BANDA ACEH – Pascaperdamaian terjadi antara Gerakan Aceh Merdeka dan Republik Indonesia, Memorandum of Understanding (MoU) Helsinki sering digunakan dalam semua segmen, termasuk di bidang ekonomi, sosial, politik, dan budaya. Namun, masyarakat Aceh terkesan lupa keberadaan MoU Helsinki setelah Undang-Undang RI Nomor 11 Tahun 2006 lahir.
“Ini yang membuat kita masyarakat Aceh tidak konsisten dan cepat lupa akan sejarah yang kita buat sendiri,” ujar Koordinator Mahasiswa Peduli Perdamaian Aceh atau M@PPA, Azwar A. Gani, kepada portalsatu.com, Senin, 14 Agustus 2017.

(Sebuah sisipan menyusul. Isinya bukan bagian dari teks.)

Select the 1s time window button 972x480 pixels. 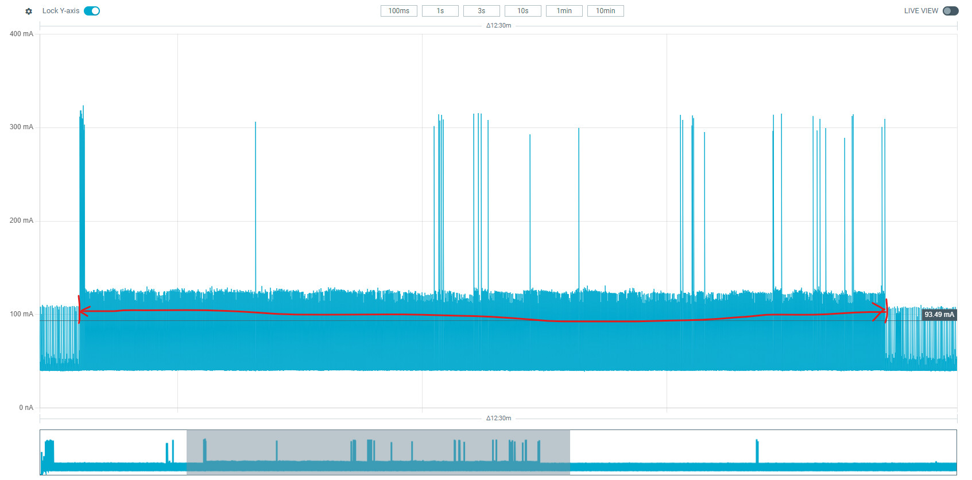440,11
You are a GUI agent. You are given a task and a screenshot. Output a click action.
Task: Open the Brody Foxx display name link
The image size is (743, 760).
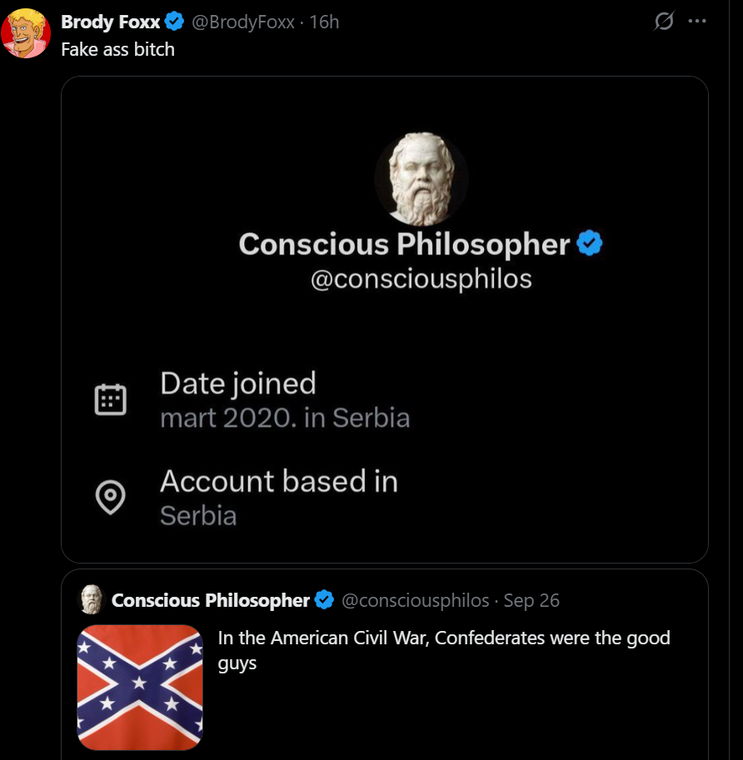pyautogui.click(x=110, y=22)
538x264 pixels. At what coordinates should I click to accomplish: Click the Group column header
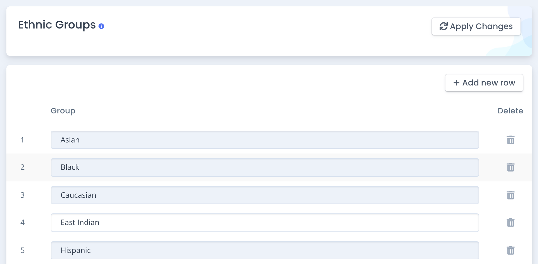click(63, 111)
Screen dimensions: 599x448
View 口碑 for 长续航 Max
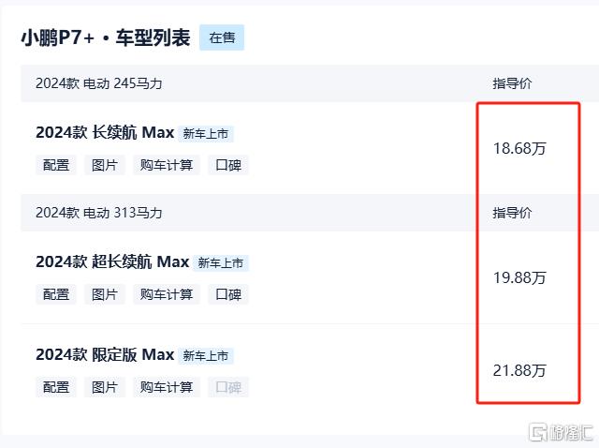click(x=228, y=165)
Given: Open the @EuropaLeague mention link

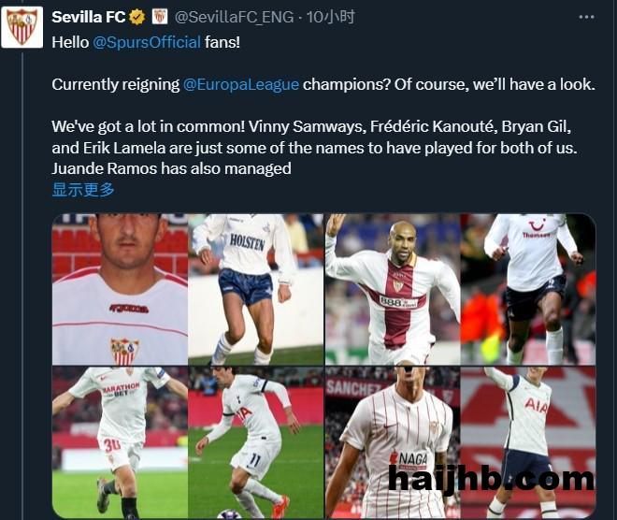Looking at the screenshot, I should pyautogui.click(x=241, y=84).
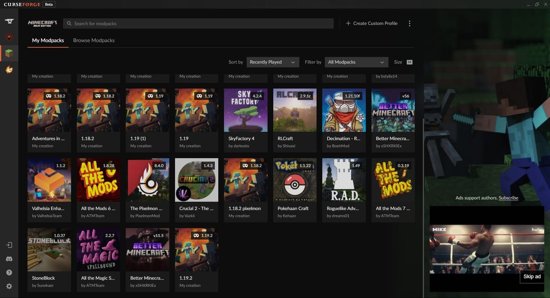Open the Discord link icon
The image size is (550, 298).
9,259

Dia mengatakan, UUPA yang menjadi turunan MoU Helsinki sudah tiga kali direvisi karena konstelasi politik tingkat lokal. Azwar menyebutkan, M@PPA tidak anti dengan perubahan, tetapi mereka akan terus mengawasi kedaulatan Aceh yang berstatus daerah khusus.

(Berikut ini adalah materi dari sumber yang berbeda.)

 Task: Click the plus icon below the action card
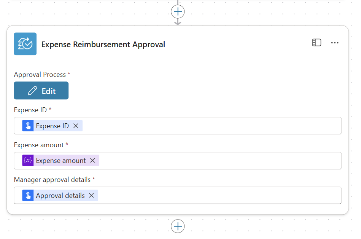[178, 226]
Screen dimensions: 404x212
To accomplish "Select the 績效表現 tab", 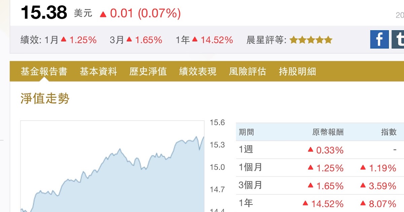I will click(x=197, y=71).
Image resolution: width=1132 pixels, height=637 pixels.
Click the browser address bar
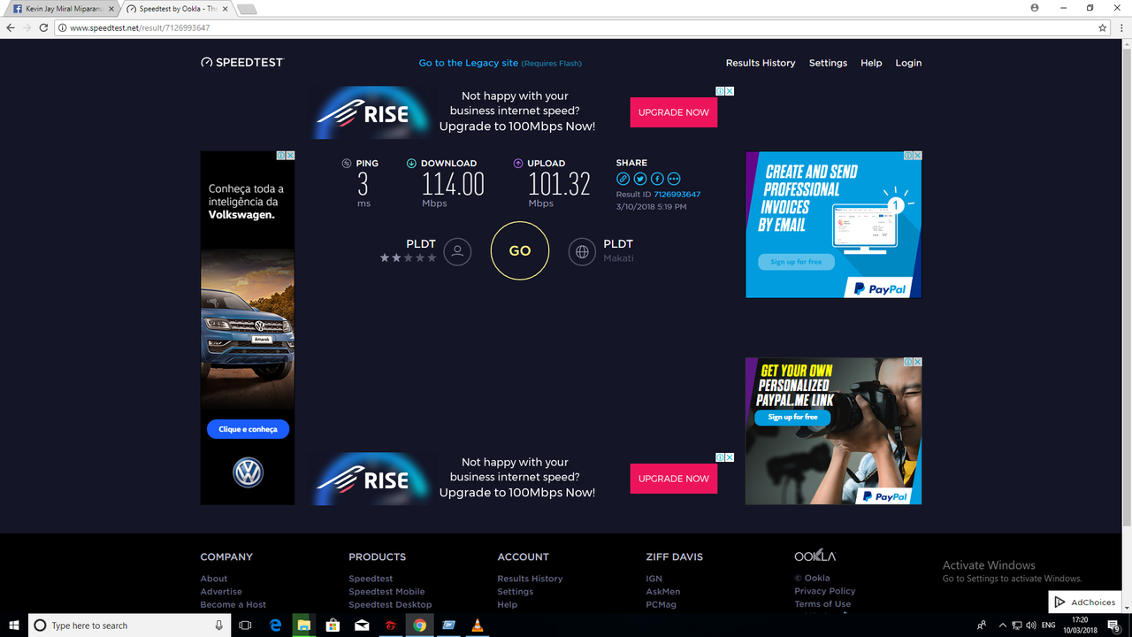click(354, 27)
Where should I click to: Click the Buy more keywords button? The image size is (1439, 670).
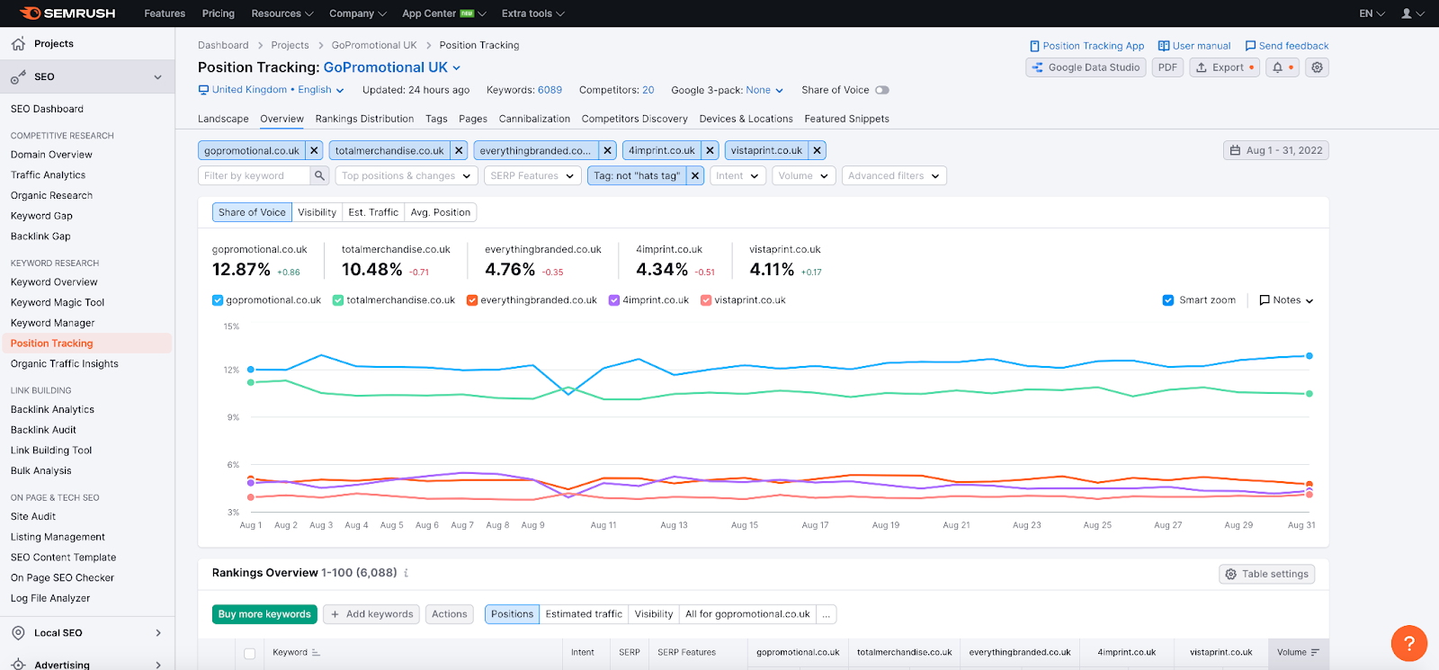point(264,614)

“Jika (UUPA diubah) ini terus kita tolerir, maka tidak tertutup kemungkinan kekhususan Aceh yang ada dalam MoU dan UU PA akan hilang. Kedaulatan daerah khusus harus kita jaga untuk keberlangsungan perdamaian di Aceh,” kata Azwar.
Dia menyebutkan, untuk memperingati hari perdamaian antara RI dan GAM tidak hanya cukup dengan seremonial saja. Namun, masyarakat Aceh diminta untuk tetap terus mengawal perdamaian, khususnya terkait UUPA ini. “Kita bersatu atas nama bangsa Aceh untuk menuju kemandirian dan kesejahteraan,” ujarnya.